I have been working a lot with GTFS files in R lately and wanted to share some of the things I`ve learned so far.
A few weeks ago, one of my customers asked if we could color their bus lines depending on the number of trips per hour a line has. To do so, I first had to calculate that number.
In this article I`ll explain how to get the number of trips for a given line from a GTFS using R. Then, I will show how we can export that information to Excel and make a chart with it.
GTFS stands for “General Transit Feed Specification” and is a world known open source standard for transit agencies. If you belong to the transit world, I’m sure you already know the basics of the information you can manage with it (it is, among other things, how transit agencies communicate with Google Maps). If you haven’t heard about it and want to learn more, I recommend you to take a look at their specifications here.
If you want to follow the exact scripts detailed on the article you’ll have to make sure you have the following libraries installed:
library(knitr)

(Required actions):
1) According to the GTFS article, what does GTFS stand for?
2) Reproduce the GTFS article from "In this article" to "their specifications here.".
3) Carry on the GTFS article from its final line.

(Provided data):
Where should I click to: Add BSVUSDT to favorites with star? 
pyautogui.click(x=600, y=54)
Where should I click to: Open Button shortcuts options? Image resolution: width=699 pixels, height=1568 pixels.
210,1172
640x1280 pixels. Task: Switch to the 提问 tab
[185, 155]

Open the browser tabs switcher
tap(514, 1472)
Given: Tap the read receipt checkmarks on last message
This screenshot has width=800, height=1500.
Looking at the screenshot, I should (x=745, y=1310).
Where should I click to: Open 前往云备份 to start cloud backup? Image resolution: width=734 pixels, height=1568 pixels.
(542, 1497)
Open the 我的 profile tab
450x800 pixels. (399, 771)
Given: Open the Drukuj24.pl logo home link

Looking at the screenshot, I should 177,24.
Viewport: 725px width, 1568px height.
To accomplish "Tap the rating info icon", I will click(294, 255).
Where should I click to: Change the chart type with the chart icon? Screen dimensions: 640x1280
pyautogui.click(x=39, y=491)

(Answers for this exercise):
1) General Transit Feed Specification

2)
In this article I`ll explain how to get the number of trips for a given line from a GTFS using R. Then, I will show how we can export that information to Excel and make a chart with it.
GTFS stands for “General Transit Feed Specification” and is a world known open source standard for transit agencies. If you belong to the transit world, I’m sure you already know the basics of the information you can manage with it (it is, among other things, how transit agencies communicate with Google Maps). If you haven’t heard about it and want to learn more, I recommend you to take a look at their specifications here.

3)
library(tidyverse)
## ── Attaching packages ──────────────────────────────────────────────────────────────────────────────────────────────────────────────────────────────────── tidyverse 1.2.1 ──
## ✔ ggplot2 3.0.0 ✔ purrr 0.2.5
## ✔ tibble 1.4.2 ✔ dplyr 0.7.6
## ✔ tidyr 0.8.1 ✔ stringr 1.3.1
## ✔ readr 1.1.1 ✔ forcats 0.3.0
## ── Conflicts ─────────────────────────────────────────────────────────────────────────────────────────────────────────────────────────────────────── tidyverse_conflicts() ──
## ✖ dplyr::filter() masks stats::filter()
## ✖ dplyr::lag() masks stats::lag()
library(pryr)
##
## Attaching package: 'pryr'
## The following objects are masked from 'package:purrr':
##
## compose, partial
library(dplyr)
library(ggplot2)
library(plotly)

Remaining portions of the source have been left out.